Prognostic significance of clinical risk models and genomic alterations in Waldenström macroglobulinemia before or after the BTK inhibitor era
摘要
Waldenström macroglobulinemia (WM) is a rare indolent B-cell lymphoma with marked clinical and molecular heterogeneity. Clinical risk models, including IPSSWM, rIPSSWM, and MSSWM, were developed prior to the widespread use of Bruton tyrosine kinase inhibitors (BTKi), and their performance in the BTKi era remains uncertain. In addition, the prognostic impact of various genomic alterations is controversial. We retrospectively analyzed 453 symptomatic WM patients, including 203 who received non-BTKi therapy and 250 who received BTKi-based therapy. All three models significantly stratified prognosis in the non-BTKi cohort, with rIPSSWM showing the highest predictive accuracy, but none effectively predicted survival in BTKi-treated patients. Notably, among patients receiving first-line BTKi-based therapy, high-risk patients by any model achieved survival outcomes comparable to those of lower-risk patients, suggesting that upfront BTKi can overcome the adverse impact of high-risk clinical features.
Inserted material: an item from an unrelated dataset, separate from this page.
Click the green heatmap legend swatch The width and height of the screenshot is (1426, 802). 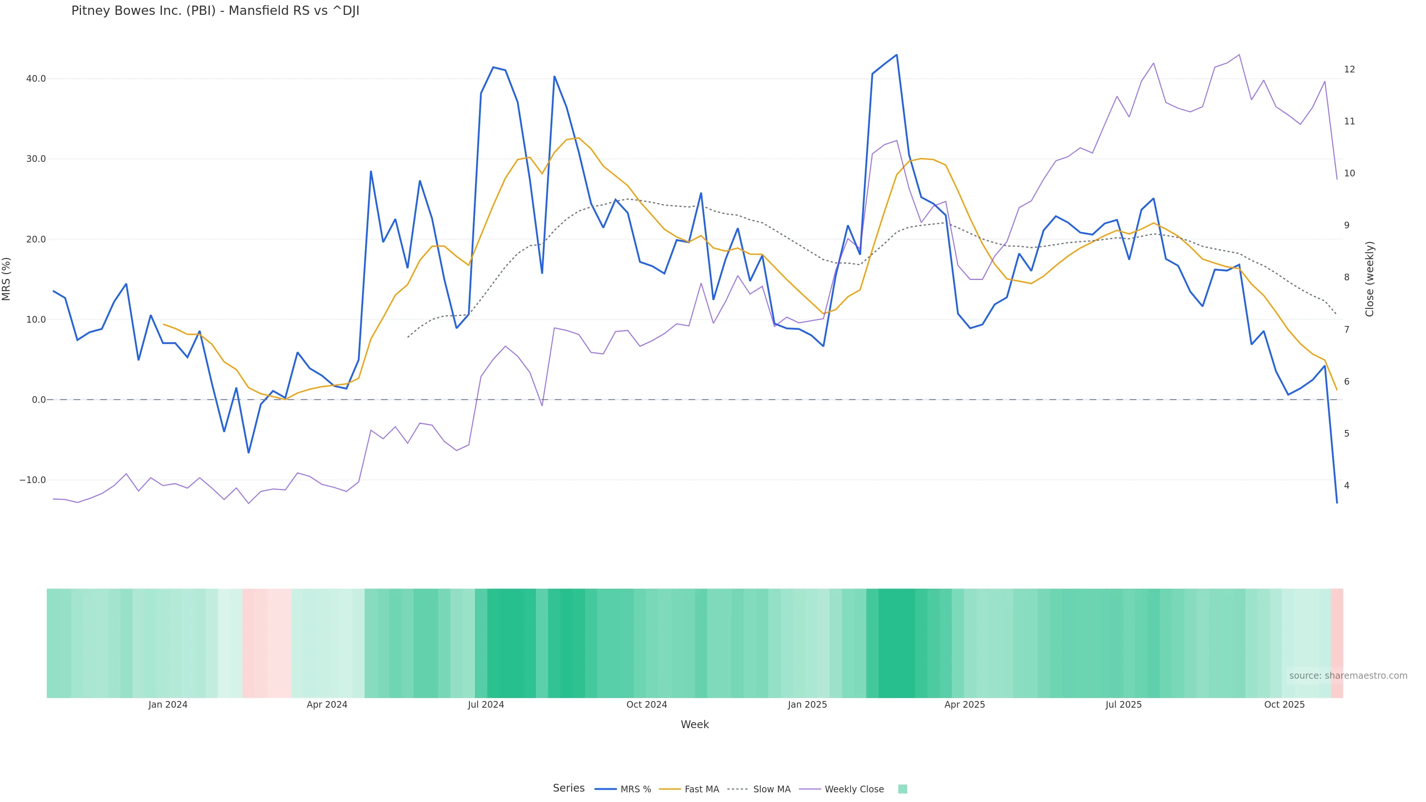(902, 789)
At the molecular level, MYD88 mutation was significantly associated with favorable outcomes exclusively in patients treated with first-line BTKi-based therapy, while CXCR4 and TP53 mutations predicted significantly inferior prognosis in both BTKi-based and non-BTKi cohorts. Our findings indicate that although clinical risk models remain relevant for patients receiving non-BTKi therapy, molecular features, especially MYD88, CXCR4, and TP53 mutations, provide superior prognostic insights for patients with BTKi-based regimens.